Figure 4. Localization of galectin-2 and galectin-4 in the jejunum by immunofluorescence microscopy. Double labeling for galectin-2 and galectin-4 on paraffin sections was performed as described in Methods. Labeling for both galectins is seen along the brush border of the villi. Extensive, but not complete colocalisation of the two galectins is evident in the merged micrograph. Bars, 25 µm. Published in colour in the online version.

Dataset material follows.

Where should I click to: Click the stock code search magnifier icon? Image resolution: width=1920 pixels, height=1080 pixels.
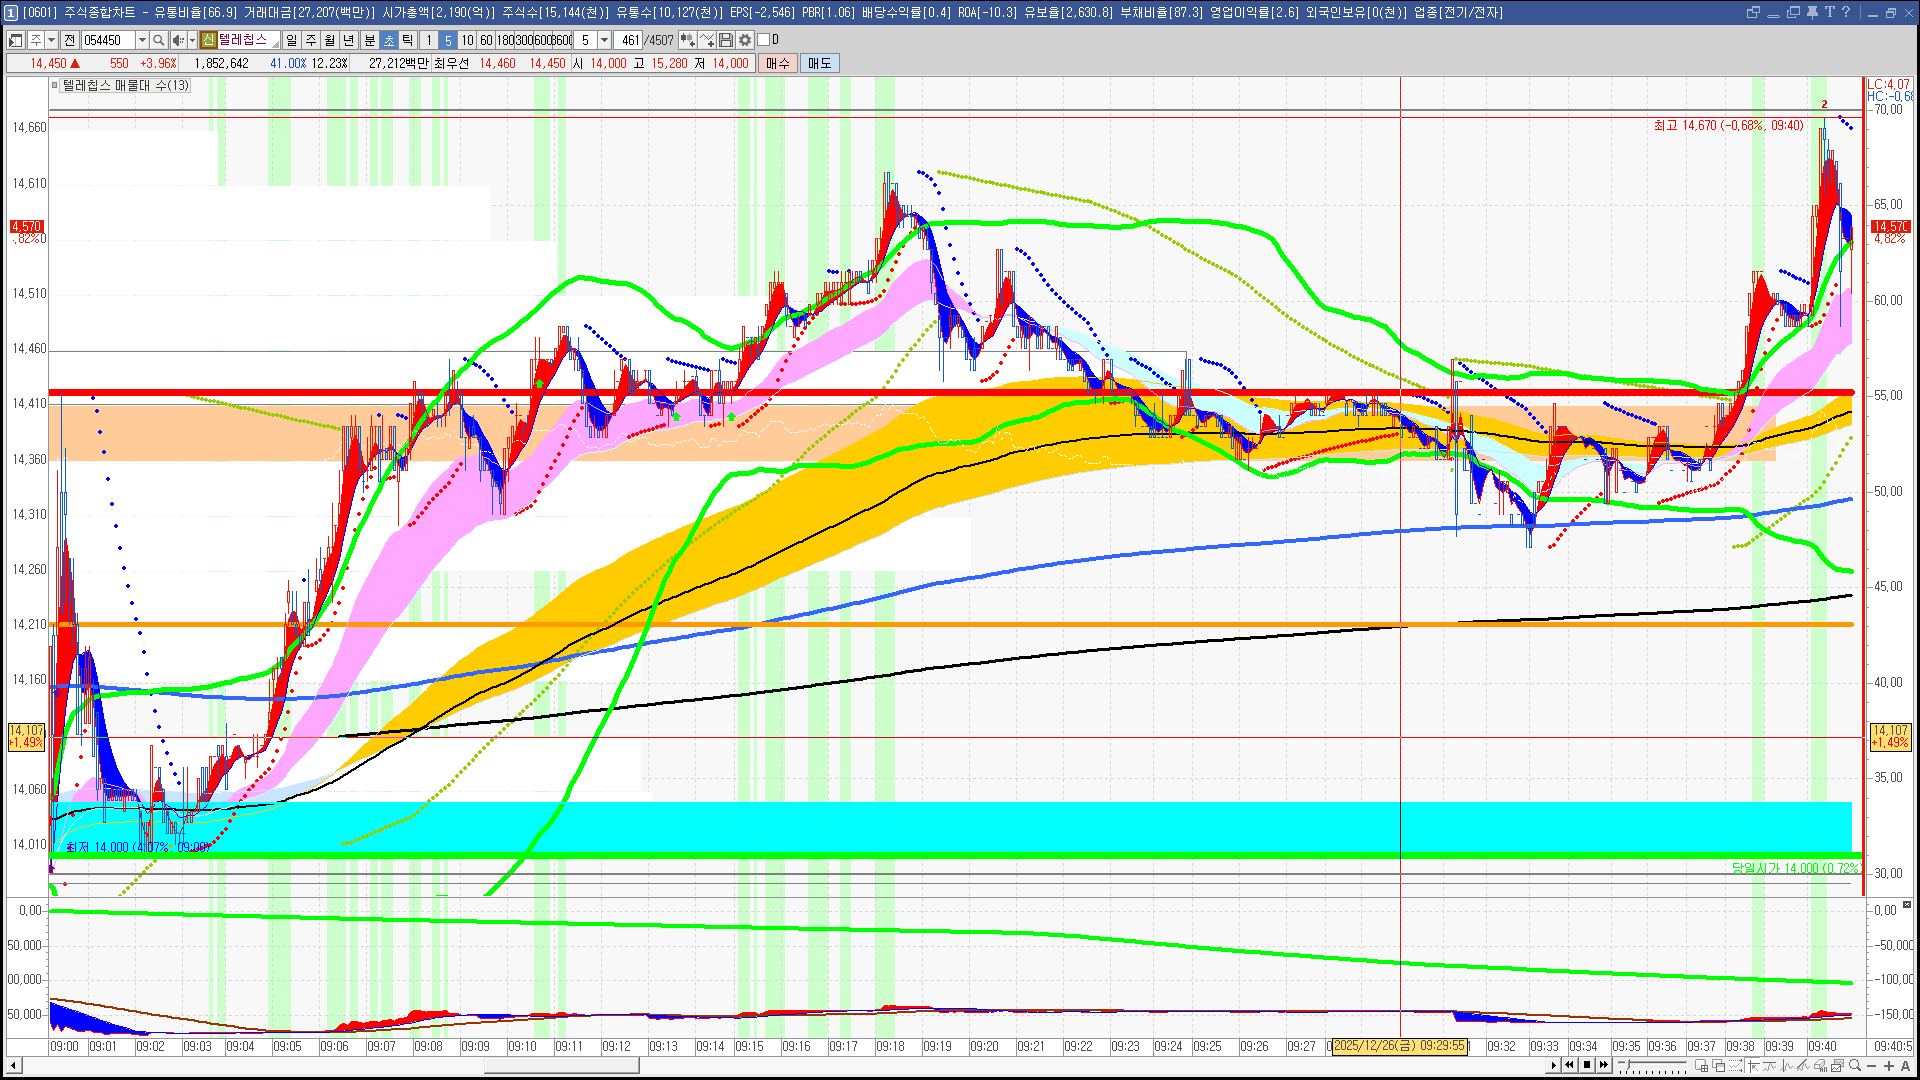pyautogui.click(x=158, y=40)
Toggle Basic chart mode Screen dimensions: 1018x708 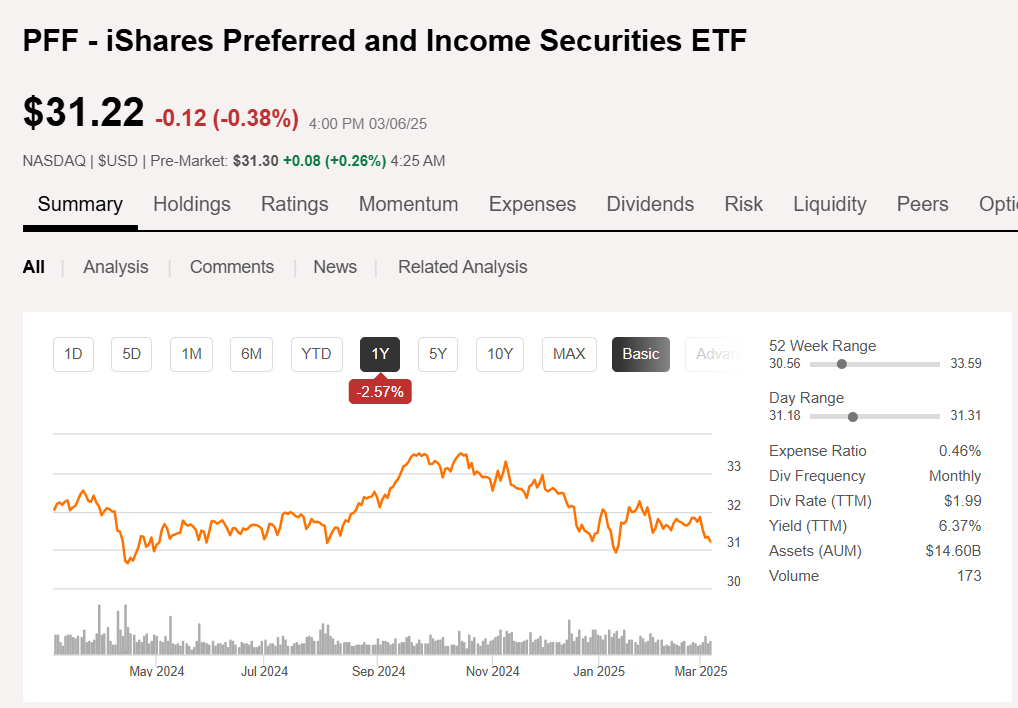(640, 354)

Figure 5. Release of microvillar galectin-2 and galectin-4 by different carbohydrates. (A) 50 µl samples of a microvillar DRF, prepared as described in Methods, were resuspended in 25 mM HEPES-HCl, 150 mM NaCl, pH 7.1, and incubated for 30 min at room temperature in the presence of 0 mM, 10 mM, 25 mM, 50 mM or 100 mM lactose, or 0 M, 0.25 M, 0.50 M, 1.0 M or 1.5 M of sucrose, fructose or maltose, respectively. After incubation, the samples were centrifuged at 20,000 g, 30 min, and the supernatant and pellet fractions subjected to SDS/PAGE and immunoblotting for galectins 2-and 4. (B) Samples of a right-side-out microvillar membrane vesicle preparation were resuspended in 25 mM HEPES-HCl, 150 mM NaCl, pH 7.1, in the absence of disaccharides (Con) or in the presence of 50 mM lactose (Lac), 0.5 M sucrose (Suc) or 0.5 M maltose (Mal). After incubation for 30 min at room temperature, the samples were centrifuged at 20,000 g for 30 min, and the supernatants collected and subjected to SDS/PAGE, followed by immunoblotting with an antibody to galectin-2.

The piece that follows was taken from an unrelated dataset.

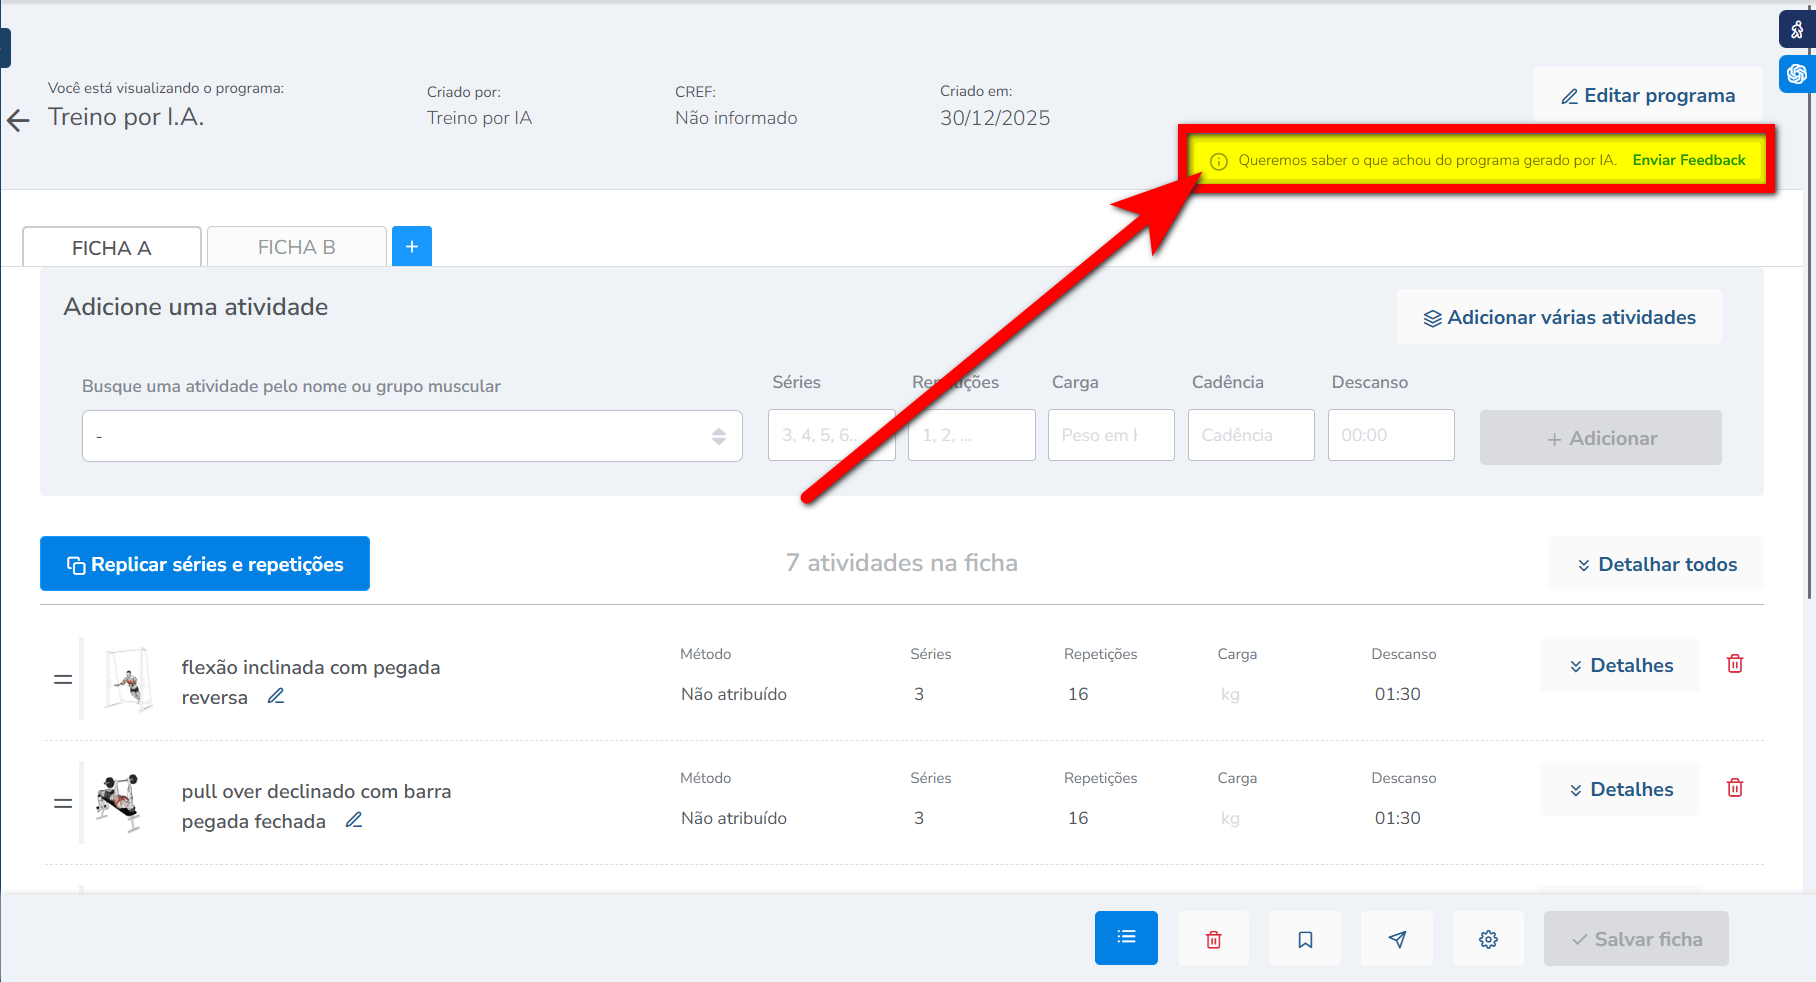This screenshot has height=982, width=1816.
Task: Expand Detalhes for pull over declinado
Action: coord(1620,789)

Figure 6. Coimmunopurification of galectin-2 with sucrase-isomaltase. (A) Aminopeptidase N and sucrase-isomaltase were immunoisolated from Triton X-100-solubilized DRF as described in Methods. After SDS/PAGE, galectin-2 was visualized by immunoblotting before total protein was stained with Coomassie Brilliant Blue. Lane 1; solubilized DRF, lane 2; protein A-Sepharose (control), lane 3; aminopeptidase N-coupled protein A-Sepharose, lane 4; sucrase-isomaltase-coupled protein A-Sepharose. The 150 and 120 kDa subunits of aminopeptidase N are seen in lane 3, and the 250 kDa single-chain sucrase-isomaltase, 150 kDa isomaltase and 140 kDa sucrase are seen in lane 4 (all marked by asterisks). (B) DRFs were solubilized by Triton X-100 as described in Methods and incubated for 30 min at room temperature in the absence or presence of 50 mM lactose before immunoisolation of sucrase-isomaltase. After SDS/PAGE, immunoblotting for galectin-2 was performed before staining for protein. (Asterisks mark the bands of sucrase-isomaltase.) Lane 1; solubilized DRF, lane 2; sucrase-isomaltase immunoisolated in the absence of lactose, lane 3; sucrase-isomaltase immunoisolated in the presence of lactose.